Eventually, we hope, enough consulting foresters will be available in all regions to handle all private forestry jobs for which consultants are likely to be employed. It is the policy of public agencies to encourage and assist in the development of the consulting forestry work. They recommend consulting foresters to prospective clients, distribute lists of consultants, send them the results of research, and on special problems act as "consultants to the consultants." As it is, public agencies do much to help the owners of small forests by demonstrations of good forest management, technical services in localities where there are no consultants, assistance to operations in the mill and the forest, and by showing that forestry skills can improve woodlands.

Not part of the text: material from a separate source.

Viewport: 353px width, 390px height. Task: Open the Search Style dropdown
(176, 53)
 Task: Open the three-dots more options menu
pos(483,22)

At a meeting of the Forest Farmers Association in March 1948, in Jackson, Miss., Consulting Forester John F. Kellogg, who has successfully specialized in work for small-forest owners, made the following remark: "In my consulting work with the small landowners in northern Louisiana and southern Arkansas I have done very little in direct selling of forestry to prospective customers. Most of the landowners that have turned their timber over to me for management have been sold on forestry by some of the educational programs or agencies or individual foresters prior to requesting my services. I am providing them with the means of putting into action the forestry ideals and concepts on which they have been sold."
For anyone entering the profession of consulting forester, adequate business experience and good professional training are recommended. A graduate of a forestry school generally must work for someone else for a few years before he hangs out his shingle as a consulting forester. While getting experience, he probably will find that it pays to specialize.
The most promising field now for specialization is in managerial service to small landowners. A forestry consultant should choose his territory carefully with respect to possible clients, markets, and the timber-growing possibilities. Many consultants are contracting for the long-term management of small forest properties for a percentage of the forest yields—an arrangement that the absent owner usually prefers and the consultant likes because it gives him a steady income.
Another promising opportunity for forestry consultants is with forest-products industries. Most of the 50,000 forest-products industries through the United States are small. All need technical assistance to increase their efficiency and profits. Some foresters run a portable sawmill or a small pulpwood operation and are consultants for other small firms and landowners. Cost accounting and aerial photography are growing fields for consulting foresters.
As the value of professional advice proves itself financially and demonstrates that the best way to manage timber is to do it the "forestry" way, demands for consultants will expand further. With added demands will come new specialization and standards.